Participants also noted that, increasingly, courts were appointing specialists, not only SWDPs but also advocates and intermediaries, to work independently with Deaf parents. Few mainstream social workers would be aware of this emphasis as the vast majority would not have had previous experience of Deaf parents and safeguarding.
Specialist roles
No formal definition exists for many of the specialist roles potentially involved in child protection and safeguarding, except for SWDP; therefore, participants shared what their role involved and knowledge they had gleaned from working alongside other specialists. In line with national child-safeguarding legislation and guidance, any specialist is expected to have undergone relevant training and have an enhanced level check of their criminal record history through the government-run Disclosure and Barring Service.
Advocates: Advocacy is a key task for various specialist professionals; however, there is also a specific role known as an advocate. As the majority of their work is with members of the Deaf community for whom English is not their first language, advocates lobby for the clients’ right to access information in a way they can understand. Participants described working between two languages and engaging in language advocacy work, which involves translating concepts, offering clarifying examples and ensuring clients have the opportunity to express their emotions, viewpoints and level of understanding. This was especially crucial in situations where many of the concepts associated with safeguarding might themselves be unknown to Deaf parents.
Intermediaries: Some participants recognised the profession of intermediary as an important role, especially in court. Intermediaries were described as communication facilitators between Deaf people (of all backgrounds and ages) and legal professionals in a variety of contexts, including family law. Their priority is to establish rapport with the Deaf client and formally assess their language and cognitive skills. The role offers a degree of influence as intermediaries can access case reports from the court, and even strongly recommend the need for a second opinion from someone who has professional expertise with regard to Deaf people, if they believe the court report does not accurately represent the events in the case. In participants’ experience this kind of professional is involved much later in the safeguarding process, rather than initially, but nonetheless contributes vital information to any assessment of parenting capacity.
Deaf Relay Interpreters: Deaf Interpreters work with hearing interpreters to provide communication support in situations where Deaf people may have a different level of BSL or use a different national sign language. Examples include individuals with different communication needs, for example, deafblind people who require hand-under-hand signing (Sense, 2023), or Deaf people who use sign languages from different countries. Deaf Interpreters are often seen in Family Court or working with the police when Deaf people are involved rather than alongside mainstream social workers, yet they are vital in cases where, for example, a Deaf parent may be a refugee and living in the community.
All participants identified that cultural equivalence was a vital component in any assessment, not just linguistic access, and concurred that people in specialist roles usually show a thorough understanding of Deaf people’s cultural needs alongside high-level communication skills, which they specify as ‘BSL fluency’. They viewed this degree of linguistic and cultural competency, which mainstream professionals are unlikely to possess, as extremely advantageous in the context of working with Deaf people. From their perspective, it should be a mandatory requirement for working with this community at all stages of the child protection process. Giving the right support is vital as it is all about empowering clients and they need cultural equivalence too in their own right to help them make decisions – that has to be someone specialised (S6).

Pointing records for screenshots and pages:
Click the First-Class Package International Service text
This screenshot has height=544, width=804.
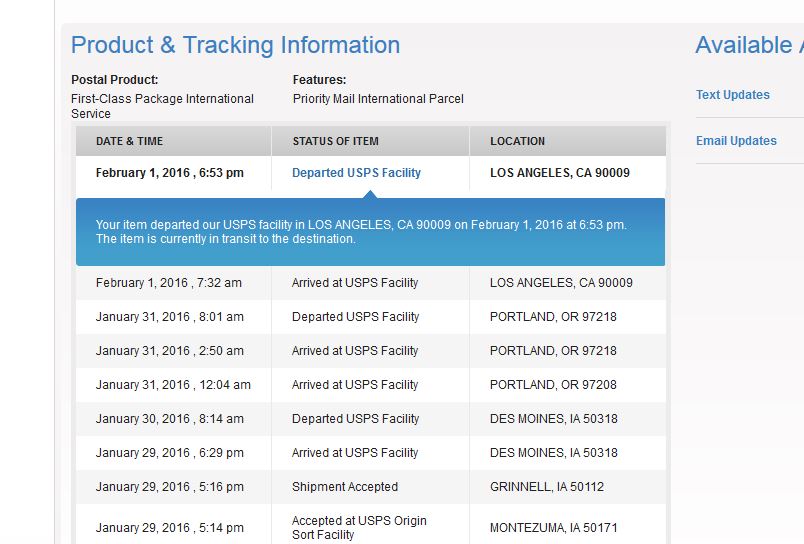162,106
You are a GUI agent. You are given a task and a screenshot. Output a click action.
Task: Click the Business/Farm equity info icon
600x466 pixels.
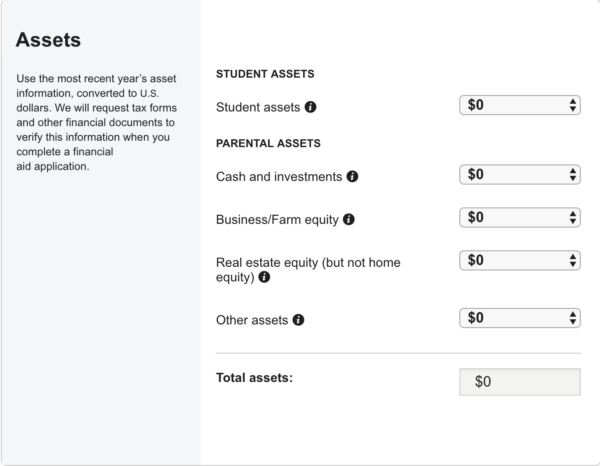coord(349,219)
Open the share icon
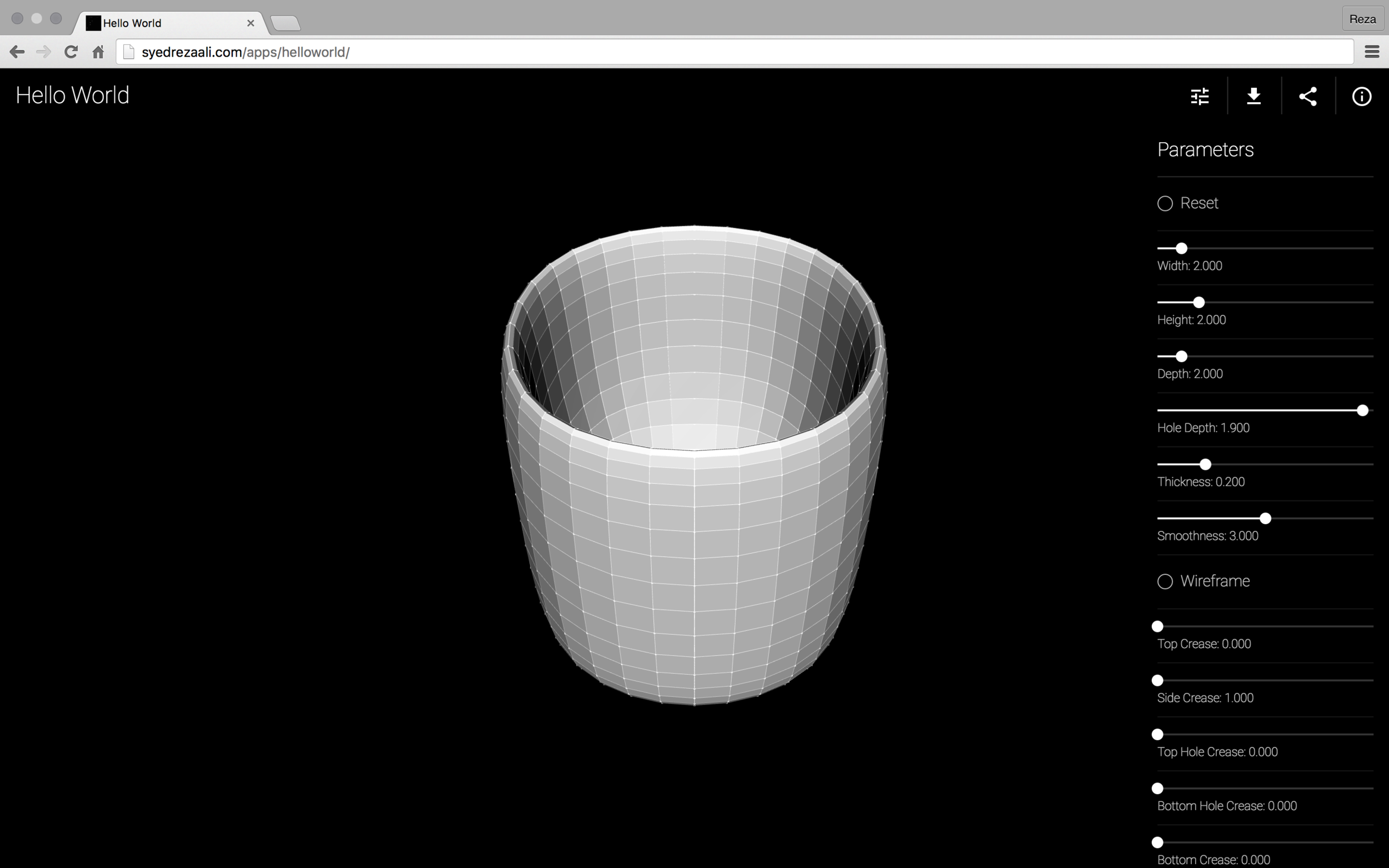Viewport: 1389px width, 868px height. (x=1308, y=96)
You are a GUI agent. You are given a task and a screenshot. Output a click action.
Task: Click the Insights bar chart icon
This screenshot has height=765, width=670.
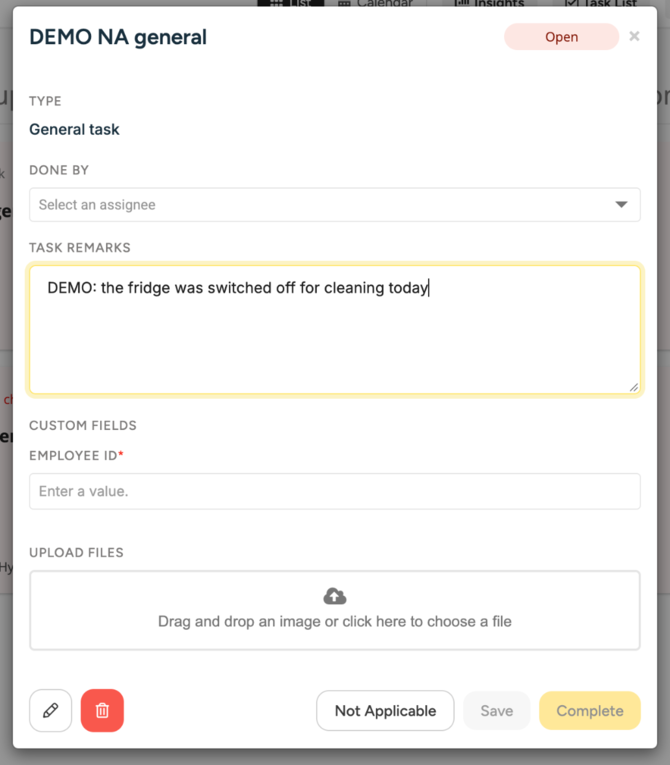click(462, 3)
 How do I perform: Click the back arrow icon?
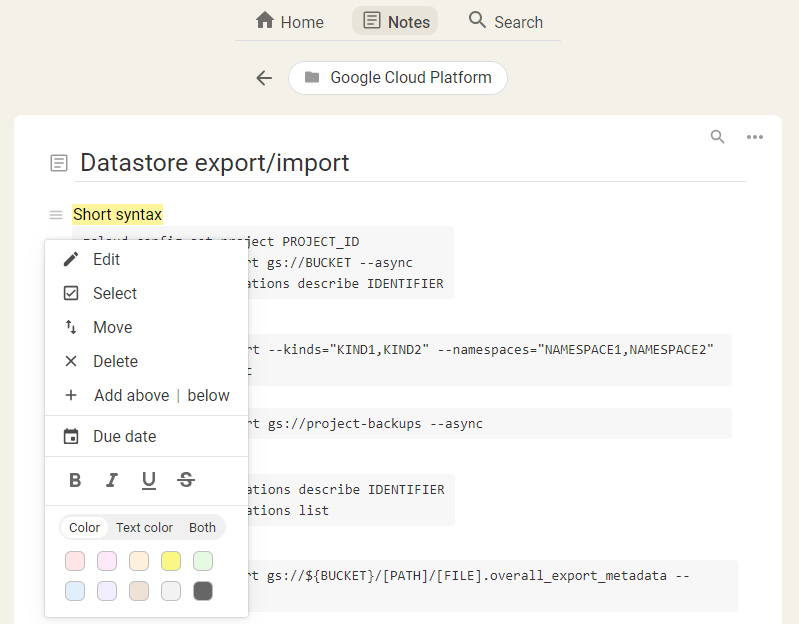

## WHAT YOU NEED TO DO
a) According to the text on specialist roles, which service carries out the enhanced check of a specialist's criminal record history?
b) Copy the text on specialist roles, everything from "Participants also noted" down to "and Barring Service.", swapping "specialists" for "experts".

## PROBLEM SOLUTIONS
a) The government-run Disclosure and Barring Service.

b)
Participants also noted that, increasingly, courts were appointing experts, not only SWDPs but also advocates and intermediaries, to work independently with Deaf parents. Few mainstream social workers would be aware of this emphasis as the vast majority would not have had previous experience of Deaf parents and safeguarding.
Specialist roles
No formal definition exists for many of the specialist roles potentially involved in child protection and safeguarding, except for SWDP; therefore, participants shared what their role involved and knowledge they had gleaned from working alongside other experts. In line with national child-safeguarding legislation and guidance, any specialist is expected to have undergone relevant training and have an enhanced level check of their criminal record history through the government-run Disclosure and Barring Service.